The beer can burger is back! This time the monster half pound beef burger is sharing the stage with chorizo. Stuffed full of beer braised onions and peppers, topped with manchego cheese and sitting atop fresh made guacamole, there’s no room for disappointment!
Chorizo Beer Can Burger
- 1 lb 80/20 ground beef
- 1 lb chorizo
- 1/4 cup cotija cheese, crumbled
- Cattleman’s Grill 8 Second Ride Carne Asada Seasoning
- 4 slices bacon
- 1 (12 oz) Modelo (or other Mexican) beer
- 2 anaheims, stemmed, seeded, sliced
- 1 jalapeño, stemmed, seeded, sliced
- 2 cloves garlic, minced
- 1 cup manchego cheese, grated
- 4 ciabatta buns
- Holmes Made Marty’s Green Chile Salsa
- iceberg lettuce, shredded
Purchase Items in this Recipe
Heat a Lodge 12” cast iron skillet over medium-high heat. Add the sliced onions and poblanos to the pan, along with the beer. Season with Cattleman’s Grill 8 Second Ride Carne Asada Seasoning. Simmer until the onions and peppers are just softened (not too soft), about 8-10 minutes. Taste and adjust seasonings, as needed.

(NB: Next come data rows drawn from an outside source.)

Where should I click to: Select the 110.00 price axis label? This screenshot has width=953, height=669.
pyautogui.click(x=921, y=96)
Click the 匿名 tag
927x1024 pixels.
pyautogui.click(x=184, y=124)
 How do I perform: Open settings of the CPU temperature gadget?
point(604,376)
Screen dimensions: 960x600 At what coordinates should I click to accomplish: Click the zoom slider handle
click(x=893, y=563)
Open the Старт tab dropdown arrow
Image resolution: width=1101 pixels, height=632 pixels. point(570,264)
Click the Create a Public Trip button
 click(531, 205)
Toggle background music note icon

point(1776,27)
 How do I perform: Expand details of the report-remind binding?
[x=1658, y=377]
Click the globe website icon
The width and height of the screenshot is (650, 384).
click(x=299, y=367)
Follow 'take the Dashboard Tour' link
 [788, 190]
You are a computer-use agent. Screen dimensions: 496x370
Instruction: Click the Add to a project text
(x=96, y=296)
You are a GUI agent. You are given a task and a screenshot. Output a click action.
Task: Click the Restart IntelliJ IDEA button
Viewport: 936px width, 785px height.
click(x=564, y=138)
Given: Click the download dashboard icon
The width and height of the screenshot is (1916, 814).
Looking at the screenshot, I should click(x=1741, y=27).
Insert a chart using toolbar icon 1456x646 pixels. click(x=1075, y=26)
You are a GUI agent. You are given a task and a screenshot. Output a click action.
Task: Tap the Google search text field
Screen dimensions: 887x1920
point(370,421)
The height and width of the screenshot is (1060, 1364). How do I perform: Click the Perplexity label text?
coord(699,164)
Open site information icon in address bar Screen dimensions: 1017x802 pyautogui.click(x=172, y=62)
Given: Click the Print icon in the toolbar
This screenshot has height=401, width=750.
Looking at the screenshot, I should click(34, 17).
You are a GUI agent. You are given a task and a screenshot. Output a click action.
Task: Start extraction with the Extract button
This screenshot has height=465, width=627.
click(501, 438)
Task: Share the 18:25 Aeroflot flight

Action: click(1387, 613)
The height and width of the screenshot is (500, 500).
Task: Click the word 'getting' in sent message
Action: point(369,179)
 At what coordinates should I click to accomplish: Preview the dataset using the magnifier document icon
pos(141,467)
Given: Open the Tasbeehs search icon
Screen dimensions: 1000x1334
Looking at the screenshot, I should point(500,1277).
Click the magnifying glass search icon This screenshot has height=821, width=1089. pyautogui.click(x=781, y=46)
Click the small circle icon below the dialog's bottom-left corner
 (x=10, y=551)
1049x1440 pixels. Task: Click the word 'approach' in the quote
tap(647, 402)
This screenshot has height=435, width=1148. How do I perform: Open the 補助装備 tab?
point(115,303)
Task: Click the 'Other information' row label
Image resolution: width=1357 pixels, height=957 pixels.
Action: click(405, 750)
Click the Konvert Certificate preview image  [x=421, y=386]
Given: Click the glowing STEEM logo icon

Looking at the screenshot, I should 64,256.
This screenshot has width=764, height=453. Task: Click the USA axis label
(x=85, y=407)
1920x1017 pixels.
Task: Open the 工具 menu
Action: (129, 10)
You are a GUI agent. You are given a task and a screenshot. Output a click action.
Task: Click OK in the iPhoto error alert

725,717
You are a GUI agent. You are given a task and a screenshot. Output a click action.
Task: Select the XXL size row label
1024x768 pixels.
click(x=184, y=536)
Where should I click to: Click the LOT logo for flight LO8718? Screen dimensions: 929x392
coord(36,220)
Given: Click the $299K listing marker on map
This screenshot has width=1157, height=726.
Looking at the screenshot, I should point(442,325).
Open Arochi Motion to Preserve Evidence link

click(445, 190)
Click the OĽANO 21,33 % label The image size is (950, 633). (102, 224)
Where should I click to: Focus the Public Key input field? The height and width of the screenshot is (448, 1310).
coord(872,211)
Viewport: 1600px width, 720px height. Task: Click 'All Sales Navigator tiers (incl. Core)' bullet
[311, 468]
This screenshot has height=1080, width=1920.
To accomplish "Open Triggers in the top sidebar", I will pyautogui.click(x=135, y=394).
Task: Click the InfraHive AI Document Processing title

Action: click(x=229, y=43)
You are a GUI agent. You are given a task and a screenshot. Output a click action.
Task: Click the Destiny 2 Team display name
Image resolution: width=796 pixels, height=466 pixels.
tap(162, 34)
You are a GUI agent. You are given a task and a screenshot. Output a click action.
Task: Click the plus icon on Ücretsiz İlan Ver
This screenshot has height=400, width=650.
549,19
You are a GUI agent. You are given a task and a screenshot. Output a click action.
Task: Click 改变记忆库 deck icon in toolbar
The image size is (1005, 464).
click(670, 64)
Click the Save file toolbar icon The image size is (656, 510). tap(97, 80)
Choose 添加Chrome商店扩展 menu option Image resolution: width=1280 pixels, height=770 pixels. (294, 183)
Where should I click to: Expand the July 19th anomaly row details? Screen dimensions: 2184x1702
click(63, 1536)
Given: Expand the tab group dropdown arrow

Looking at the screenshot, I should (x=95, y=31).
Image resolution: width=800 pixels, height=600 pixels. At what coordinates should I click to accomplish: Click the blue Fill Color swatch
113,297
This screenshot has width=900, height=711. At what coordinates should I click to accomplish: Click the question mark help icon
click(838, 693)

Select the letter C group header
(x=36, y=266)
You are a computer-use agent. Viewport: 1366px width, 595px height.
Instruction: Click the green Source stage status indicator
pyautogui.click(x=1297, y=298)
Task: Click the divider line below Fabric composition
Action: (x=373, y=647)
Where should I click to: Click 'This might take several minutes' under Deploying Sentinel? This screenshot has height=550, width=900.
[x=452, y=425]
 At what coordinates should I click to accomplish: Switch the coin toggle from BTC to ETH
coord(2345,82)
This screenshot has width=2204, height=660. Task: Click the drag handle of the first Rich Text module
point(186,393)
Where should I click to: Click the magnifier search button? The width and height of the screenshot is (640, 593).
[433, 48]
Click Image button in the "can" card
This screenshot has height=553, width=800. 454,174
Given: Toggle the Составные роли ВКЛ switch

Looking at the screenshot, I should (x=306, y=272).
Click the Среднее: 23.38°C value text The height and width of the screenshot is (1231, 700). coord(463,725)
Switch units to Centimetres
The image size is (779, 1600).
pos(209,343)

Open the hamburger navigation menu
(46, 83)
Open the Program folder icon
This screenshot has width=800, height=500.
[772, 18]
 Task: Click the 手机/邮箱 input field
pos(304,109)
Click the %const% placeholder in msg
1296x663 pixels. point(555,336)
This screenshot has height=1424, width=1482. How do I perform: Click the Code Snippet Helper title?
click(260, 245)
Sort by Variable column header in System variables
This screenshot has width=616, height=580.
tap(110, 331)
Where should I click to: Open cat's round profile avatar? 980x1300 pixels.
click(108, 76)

Preheat your Yoder Smokers YS640 pellet grill to 275ºF. Mix together the beef, chorizo and cotija. Form the meat into (1/2 lb) balls. Press a beer can into the center of the ball and form a sort of bowl around the bottom of the can. Remove the can from the meat. Season the beef with Cattleman’s Grill 8 Second Ride Carne Asada Seasoning and salt. Wrap side walls of the bowl with the slices of bacon.
Add the fillings to the inside of the “bowl.” Top with the grated manchego.
Smoke the burger until the internal temperature reaches 140ºF, about 1 hour. Turn the temperature up to 500ºF and continue cooking until the internal temperature reaches 160ºF. While the burger smokes you can toast your ciabatta buns. Serve the burger dressed with the guacamole, Holmes Made Marty’s Green Chile Salsa and lettuce.
The patties are formed around the beer can (hence the name), to create an edible bowl that’s ready to hold whatever fillings tickle your fancy!
Make sure when your beer braise the onions and peppers that you don’t take them too far. They are going to spend time in the smoker, and can finish the cooking process on the grill.
Assembled and topped with grated manchego. Ready for the smoker!
After soaking up the smoke at 275ºF, the grill is cranked up to help crisp the bacon.
After the grill, it’s just finishing touches!